Given the number of stars that the Coens usually attract, the choice of Josh Brolin to lead the film was a somewhat surprising one. Brolin chased the part hard, though, and ended up enlisting some A-list talent to put him on tape while he was shooting “Planet Terror.” “Robert Rodriguez and Quentin Tarantino filmed my first audition on a $1 million Genesis camera during lunch during ‘Grindhouse,’ ” the actor said, “and so that was a really cool looking audition.” But it didn’t quite have the desired effect. “It was turned down. They watched it and their response was, ‘Who lit it?’ I was much bigger and I had a goatee, but it had nothing to do with the physicality. They just didn’t see it. It’s not what they were looking for at that moment. It wasn’t resonating and I have a brilliant agent who just became a persistent pest and just said, ‘Meet him, meet him, meet him, meet him.’ Not, ‘He’s perfect for the part.’ Not, ‘You’re making a mistake.’ Just, ‘Meet him.’ ” Eventually the Coens relented, met with Brolin, and the actor got the part. Still, he nearly blew it again, coming off his motorbike on the way back from a wardrobe fitting and breaking his collarbone. Fortunately, Llewelyn get shot in the shoulder early on, so the Coen gave him the thumbs up.

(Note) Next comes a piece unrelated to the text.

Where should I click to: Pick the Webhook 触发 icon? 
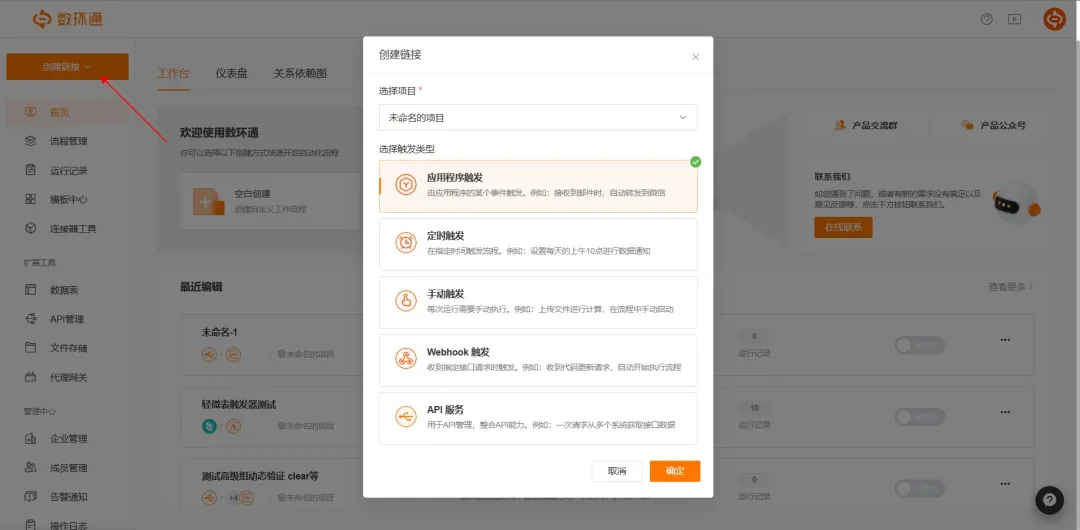point(406,359)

null4. Paul Thomas Anderson ruined a whole day of shooting on the film.
For much of the shoot, the Coens picked out the isolated area of Marfa, Texas as their location, where films including “Giant” and “The Andromeda Strain” had previously lensed. By coincidence, there was another filmmaker using the region at the same time — Paul Thomas Anderson, who was shooting another neo-Western, “There Will Be Blood.” It seems like for the most part, the two projects — which later became awards rivals — were able to co-exist happily. But there was one clash. When Anderson’s crew tested the pyrotechnics for the oil derrick fire, the amount of smoke produced was such that the Coens, who happened to be shooting wide shots in the direction of the “There Will Be Blood,” had to suspend production for the day. Still, the Coens got their payback on Oscar night…

null5. Composer Carter Burwell used Buddhist singing bowls for the score.

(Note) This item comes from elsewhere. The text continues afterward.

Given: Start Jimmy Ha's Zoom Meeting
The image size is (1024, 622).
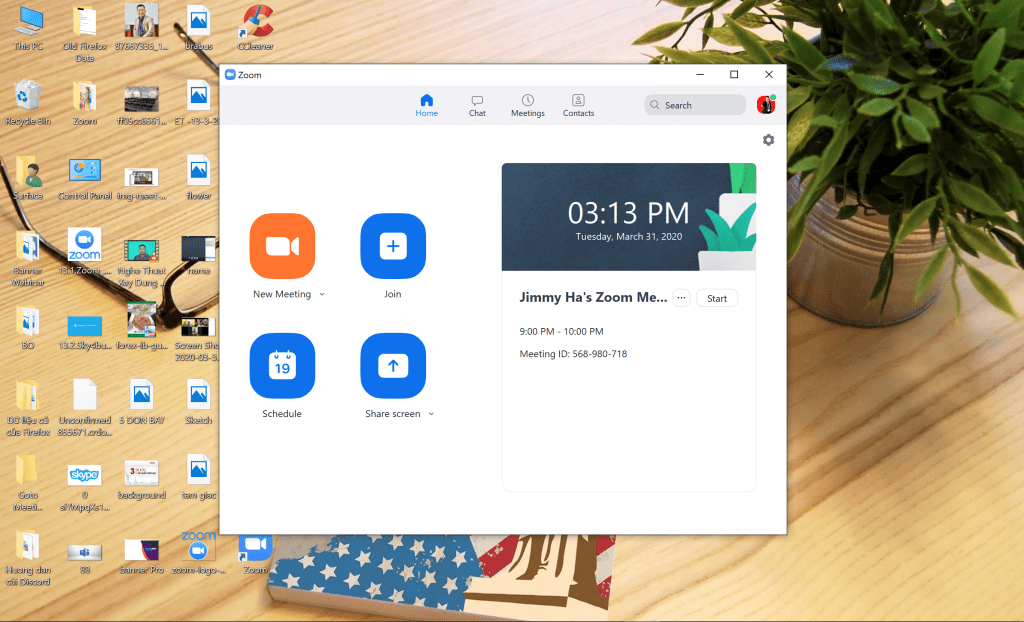Looking at the screenshot, I should (x=717, y=298).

Once again, Joel and Ethan Coen were reunited with Carter Burwell, their regular composer who’d worked on every one of their films except, “O Brother Where Art Thou,” since “Blood Simple.” But despite the film being a thriller, the decision was to pare the music right down. As sound editor Skip Lievsay told the New York Times, “Suspense thrillers in Hollywood are traditionally done almost entirely with music,” he said. “The idea here was to remove the safety net that lets the audience feel like they know what’s going to happen. I think it makes the movie much more suspenseful. You’re not guided by the score and so you lose that comfort zone.” Ethan Coen had suggested minimal music, and Burwell agreed, saying “My first suggestion was that if there’s music, it should somehow emanate from the landscape.” They tried using abstract sounds like violin harmonics and percussion, but Burwell found that even those “destroyed the tension that came from the quiet.” Ultimately, Burwell used singing bowls, bells used in Buddhist meditation, as his primary instrument, tuning them to different frequencies — including, for one indoor scene, a tone intended to mirror the hum of a refrigerator. Ultimately, only 16 minutes of score are in the film, mostly over the credits.